# TASK GOAL
Copy everything in the listing below word for word, apart from any images.

⟨

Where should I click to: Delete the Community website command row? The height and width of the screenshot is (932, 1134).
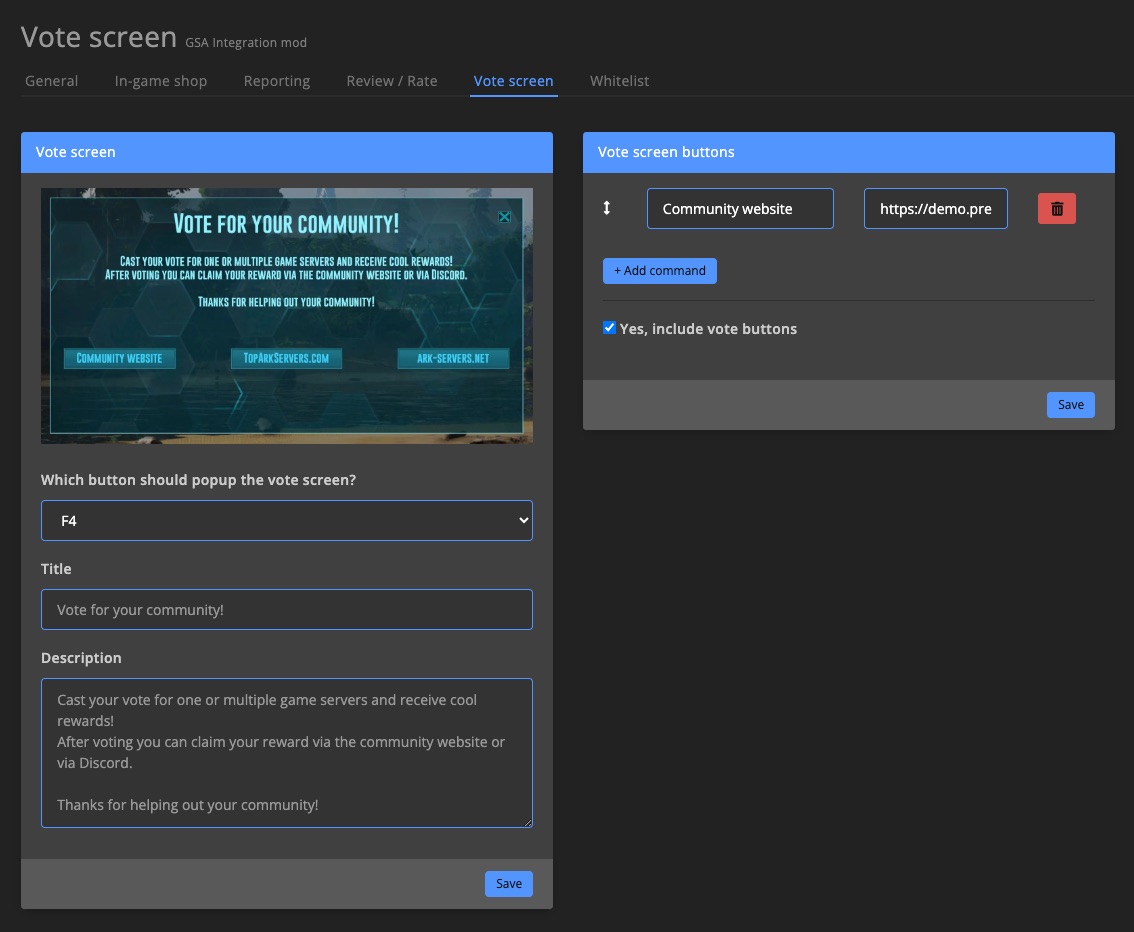[1056, 208]
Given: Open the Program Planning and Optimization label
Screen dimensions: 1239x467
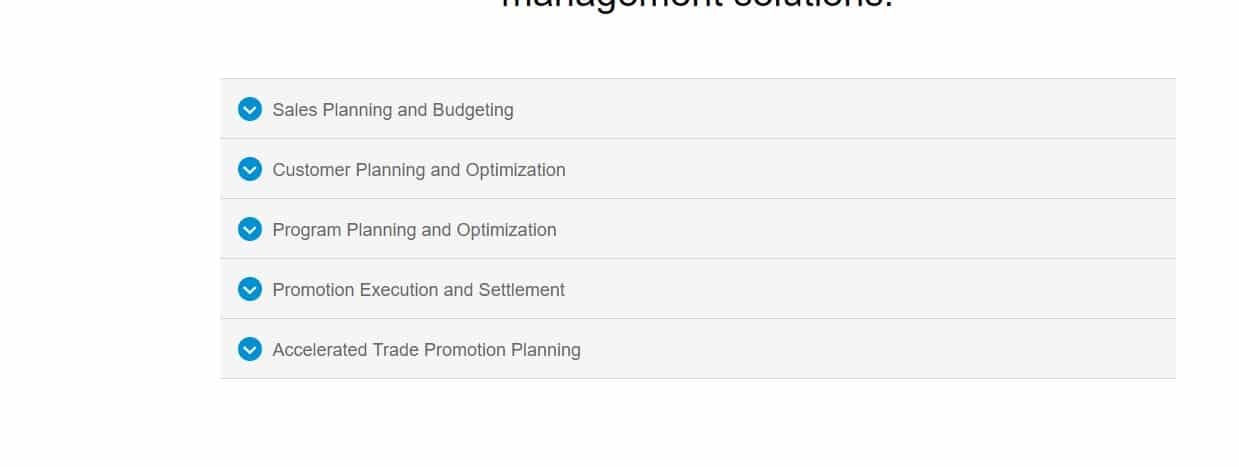Looking at the screenshot, I should point(414,230).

⟩

# OUTPUT OF THE TASK
Where should I click to: Delete the Community website command row? The height and width of the screenshot is (932, 1134).
[1056, 208]
Given: Open the Program Planning and Optimization label
Screen dimensions: 1239x467
Looking at the screenshot, I should point(414,230).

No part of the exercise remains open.